La verità è che quella legge
interiore, pseudo-morale, non esiste. Non c’è in natura nessuna regola che
nemmeno lontanamente possa ricordarla. La rinuncia è la peggiore delle
convinzioni, un virus letale che ci ha infettati da bambini, catturati dagli
schemi mentali degli ignari adulti, viscidi schemi mentali prodotti a doc, immediatamente pronti al’uso non
appena ospitati.
La rinuncia non ci avvicina ad
una buona condotta, bensì ci allontana dalla verità, incoraggiando una menzogna
ancestrale e quasi blasfema, che definisce rinuncia la più ben nota
repressione.
Siamo tuttavia convinti che la
rinuncia ci dia il diritto ad ottenere soddisfazione, nonostante sia ben chiaro,
nella nostra mente, che la repressione non è altro che la strada per un attaccamento indissolubile al nostro
stesso desiderio, un semplice
ritardare l’evento per renderlo più
saporito, golosamente perverso e maledettamente indispensabile.

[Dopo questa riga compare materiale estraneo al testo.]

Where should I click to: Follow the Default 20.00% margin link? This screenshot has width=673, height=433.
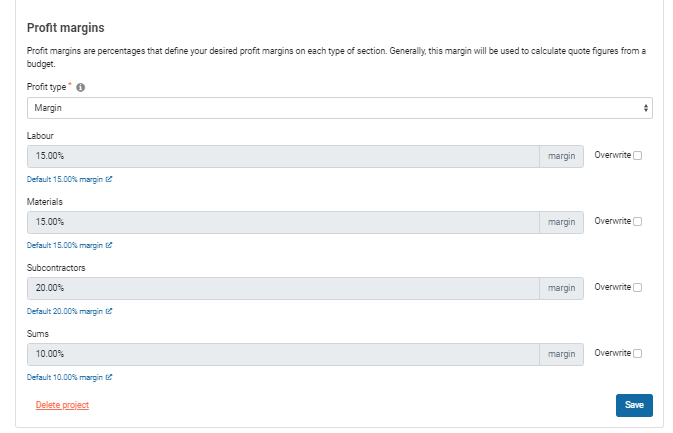65,311
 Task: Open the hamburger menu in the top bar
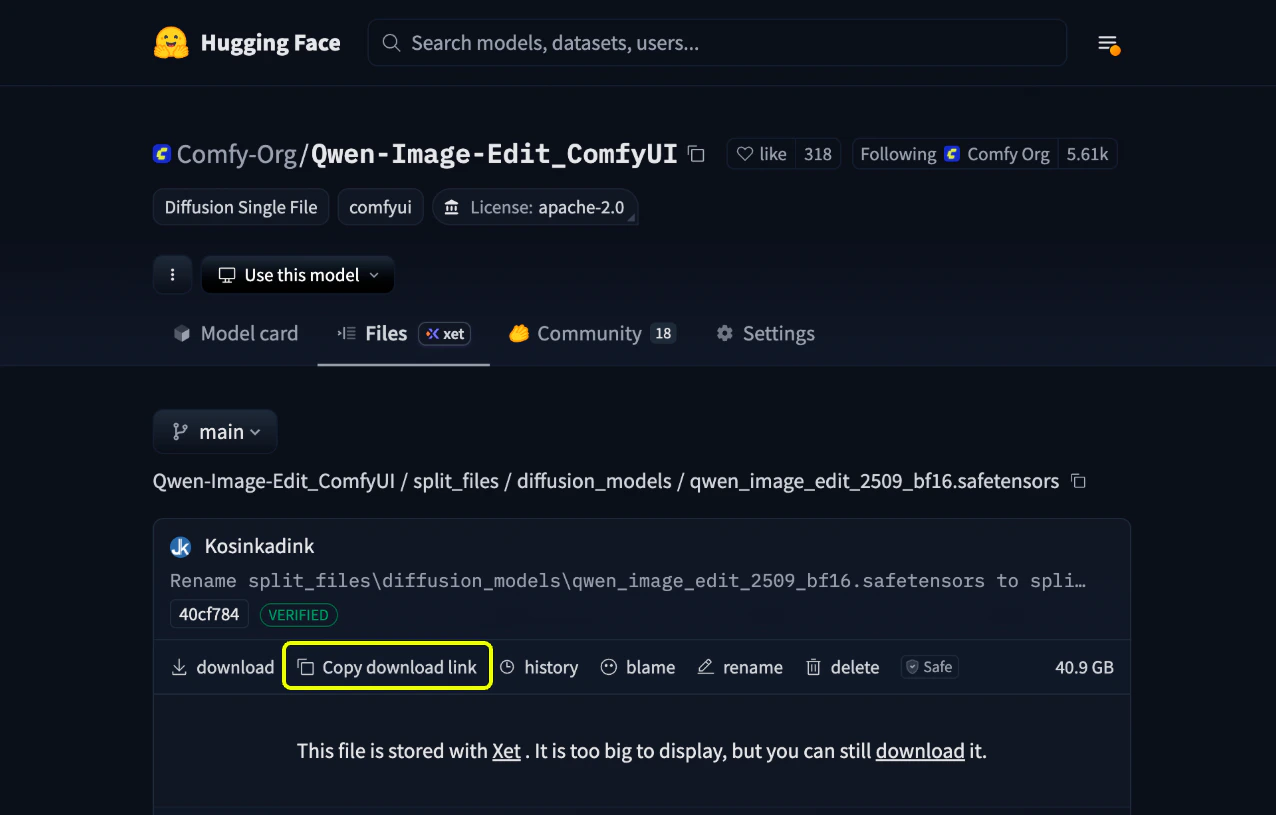pos(1108,42)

La rinuncia è repressione, e
la repressione è l’alimento del bisogno.
Oggi possiamo rinunciare a qualcosa ma, presto o tardi, il bisogno
sarà così forte in noi da abbattere ogni nostra difesa e, ben ancorato al
nostro modello di diritto, ci renderà succubi schiavi inermi, mossi da una
inspiegabile rabbia, radicata nell’enfasi dell’immediata necessità dopo un’agitata
e lunga attesa. Quel giorno ci prenderemo la soddisfazione precedentemente
negata e lo faremo sicuramente nel peggiore dei modi possibili, con tutta quell’intensità
che mai avremmo potuto immaginare. Ciò, fino ad esserne completamente sazi e
totalmente insoddisfatti, così da poterne avere ancora, sfiorando appena l’ingordigia
per non destare sospetto.
La rinuncia va rifiutata, anche
se è la più abile tra gli amanti. Il suo potere è l’imbroglio, la sua arma il
bisogno e il suo nome la nostra sconfitta.
Per raggiungere la semplicità e seguire
la via del risveglio interiore, non occorre rinunciare, piuttosto è vero che è
necessaria la naturale decadenza del bisogno. L’assenza del bisogno è la strada
corretta per la serena presenza, per una vita integra e priva di pericolosi ammassi
post-datati, nascosti nell’attesa
dell’attimo giusto. Un monaco, ad esempio, non dovrebbe rinunciare al piacere
fisico, tuttavia non dovrebbe sentirne il bisogno, e la differenza non è poi
così sottile.
Non dobbiamo mai rinunciare a nulla,
ma, serenamente coscienti, aspettare con pazienza che il bisogno svanisca.